Input material >>
┄┄┄┄┄┄┄┄┄┄┄┄┄┄┄┄┄┄┄┄
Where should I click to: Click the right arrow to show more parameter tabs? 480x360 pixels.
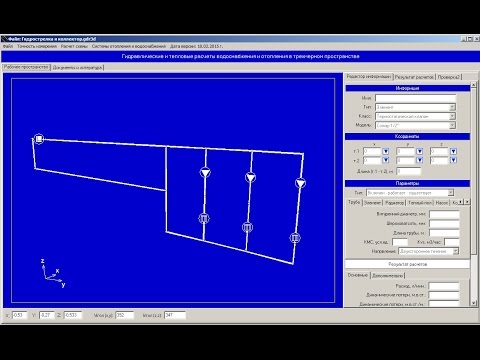pyautogui.click(x=467, y=202)
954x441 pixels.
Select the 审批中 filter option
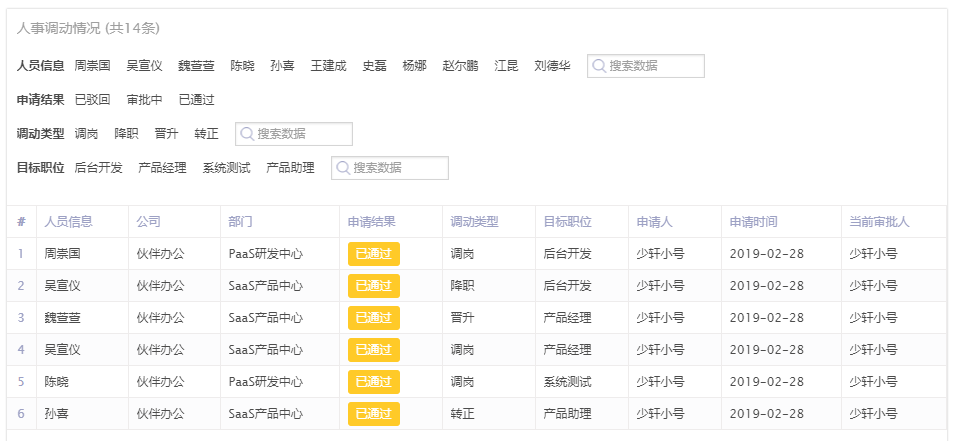point(144,100)
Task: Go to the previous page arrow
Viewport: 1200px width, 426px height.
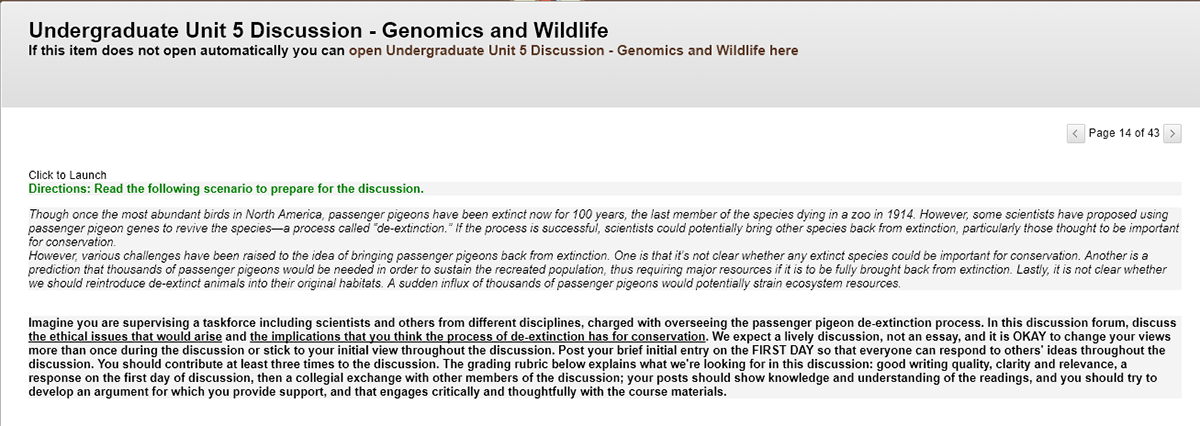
┄┄┄┄┄┄┄┄┄┄┄┄┄┄┄┄┄┄┄┄
Stated exercise >>
Print every line of the listing above word for word, omitting the pictures.

The output >>
Where should I click to: Click the right arrow to show more parameter tabs? 480x360 pixels.
pyautogui.click(x=467, y=202)
954x441 pixels.
Select the 审批中 filter option
point(144,100)
Task: Go to the previous page arrow
Viewport: 1200px width, 426px height.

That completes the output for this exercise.